◆ What to do ◆
Rewrite every line from the start through the line that contains "Revue de presse (110, 2384)", keeping the requests, and subtract 131 from every number in the coordinates given as answers.

◆ Data for processing ◆
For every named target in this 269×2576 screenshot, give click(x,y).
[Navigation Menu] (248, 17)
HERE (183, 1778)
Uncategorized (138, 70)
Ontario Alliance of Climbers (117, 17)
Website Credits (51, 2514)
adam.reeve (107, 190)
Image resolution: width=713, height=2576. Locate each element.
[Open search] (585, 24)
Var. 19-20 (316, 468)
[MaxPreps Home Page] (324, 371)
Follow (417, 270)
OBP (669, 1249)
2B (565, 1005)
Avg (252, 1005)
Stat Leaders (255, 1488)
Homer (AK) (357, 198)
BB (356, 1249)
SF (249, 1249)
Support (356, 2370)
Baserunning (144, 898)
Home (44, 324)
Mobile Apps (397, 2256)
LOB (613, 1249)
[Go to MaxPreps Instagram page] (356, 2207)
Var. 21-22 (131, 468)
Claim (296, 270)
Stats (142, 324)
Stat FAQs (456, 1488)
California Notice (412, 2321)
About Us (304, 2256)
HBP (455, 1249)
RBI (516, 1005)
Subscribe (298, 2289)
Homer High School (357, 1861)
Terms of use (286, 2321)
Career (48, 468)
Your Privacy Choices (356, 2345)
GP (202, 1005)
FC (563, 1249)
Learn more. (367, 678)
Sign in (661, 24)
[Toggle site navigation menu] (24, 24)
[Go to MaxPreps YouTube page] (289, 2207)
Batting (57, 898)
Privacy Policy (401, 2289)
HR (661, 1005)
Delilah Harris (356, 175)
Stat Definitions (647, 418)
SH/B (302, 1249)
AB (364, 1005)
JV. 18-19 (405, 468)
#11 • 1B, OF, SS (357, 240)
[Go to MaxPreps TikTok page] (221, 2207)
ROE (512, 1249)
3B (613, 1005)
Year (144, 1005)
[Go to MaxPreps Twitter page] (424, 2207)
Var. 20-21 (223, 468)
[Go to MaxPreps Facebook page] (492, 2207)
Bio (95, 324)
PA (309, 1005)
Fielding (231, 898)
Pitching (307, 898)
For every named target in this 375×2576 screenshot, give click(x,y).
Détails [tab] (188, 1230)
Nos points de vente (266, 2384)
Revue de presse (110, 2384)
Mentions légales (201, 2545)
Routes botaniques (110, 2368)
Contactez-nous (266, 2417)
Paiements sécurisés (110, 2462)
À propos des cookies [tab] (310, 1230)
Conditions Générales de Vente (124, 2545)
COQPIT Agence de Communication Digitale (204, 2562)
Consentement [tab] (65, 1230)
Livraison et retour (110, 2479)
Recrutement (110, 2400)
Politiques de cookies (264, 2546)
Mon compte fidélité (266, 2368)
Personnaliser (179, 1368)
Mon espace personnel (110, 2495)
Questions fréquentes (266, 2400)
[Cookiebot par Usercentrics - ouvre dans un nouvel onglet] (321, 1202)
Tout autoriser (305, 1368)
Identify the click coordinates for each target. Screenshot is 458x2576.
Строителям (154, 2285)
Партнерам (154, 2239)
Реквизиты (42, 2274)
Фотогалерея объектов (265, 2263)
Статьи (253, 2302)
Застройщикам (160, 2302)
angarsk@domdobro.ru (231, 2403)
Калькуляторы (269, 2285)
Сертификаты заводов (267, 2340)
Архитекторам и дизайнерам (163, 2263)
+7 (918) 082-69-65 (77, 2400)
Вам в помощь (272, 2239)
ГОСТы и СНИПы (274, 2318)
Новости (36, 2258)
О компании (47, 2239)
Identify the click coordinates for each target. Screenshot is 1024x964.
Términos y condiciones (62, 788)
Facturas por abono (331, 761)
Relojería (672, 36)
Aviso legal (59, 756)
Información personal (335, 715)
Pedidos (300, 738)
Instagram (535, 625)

◆ Solution below ◆
For every named target in this 269×2576 screenshot, give click(x,y).
[Navigation Menu] (117, -114)
HERE (52, 1647)
Uncategorized (7, -61)
Ontario Alliance of Climbers (-14, -114)
Website Credits (-80, 2383)
adam.reeve (-24, 59)
Image resolution: width=713, height=2576. Locate each element.
[Open search] (454, -107)
Var. 19-20 (185, 337)
[MaxPreps Home Page] (193, 240)
Follow (286, 139)
OBP (538, 1118)
2B (434, 874)
Avg (121, 874)
Stat Leaders (124, 1357)
Homer (AK) (226, 67)
BB (225, 1118)
SF (118, 1118)
Support (225, 2239)
Baserunning (13, 767)
Home (-87, 193)
Mobile Apps (266, 2125)
LOB (482, 1118)
[Go to MaxPreps Instagram page] (225, 2076)
Var. 21-22 (0, 337)
Claim (165, 139)
Stats (11, 193)
Stat FAQs (325, 1357)
California Notice (281, 2190)
About Us (173, 2125)
HBP (324, 1118)
RBI (385, 874)
Subscribe (167, 2158)
Homer High School (226, 1730)
Terms of use (155, 2190)
Career (-83, 337)
Your Privacy Choices (225, 2214)
GP (71, 874)
FC (432, 1118)
Learn more. (236, 547)
Sign in (530, -107)
[Toggle site navigation menu] (-107, -107)
[Go to MaxPreps YouTube page] (158, 2076)
Batting (-74, 767)
Privacy Policy (270, 2158)
HR (530, 874)
Delilah Harris (225, 44)
Stat Definitions (516, 287)
SH/B (171, 1118)
AB (233, 874)
JV. 18-19 (274, 337)
#11 • 1B, OF, SS (226, 109)
[Go to MaxPreps TikTok page] (90, 2076)
ROE (381, 1118)
3B (482, 874)
Year (13, 874)
[Go to MaxPreps Twitter page] (293, 2076)
Var. 20-21 (92, 337)
[Go to MaxPreps Facebook page] (361, 2076)
Bio (-36, 193)
PA (178, 874)
Fielding (100, 767)
Pitching (176, 767)
For every named target in this 375×2576 screenshot, give click(x,y).
Détails [tab] (57, 1099)
Nos points de vente (135, 2253)
Revue de presse (-21, 2253)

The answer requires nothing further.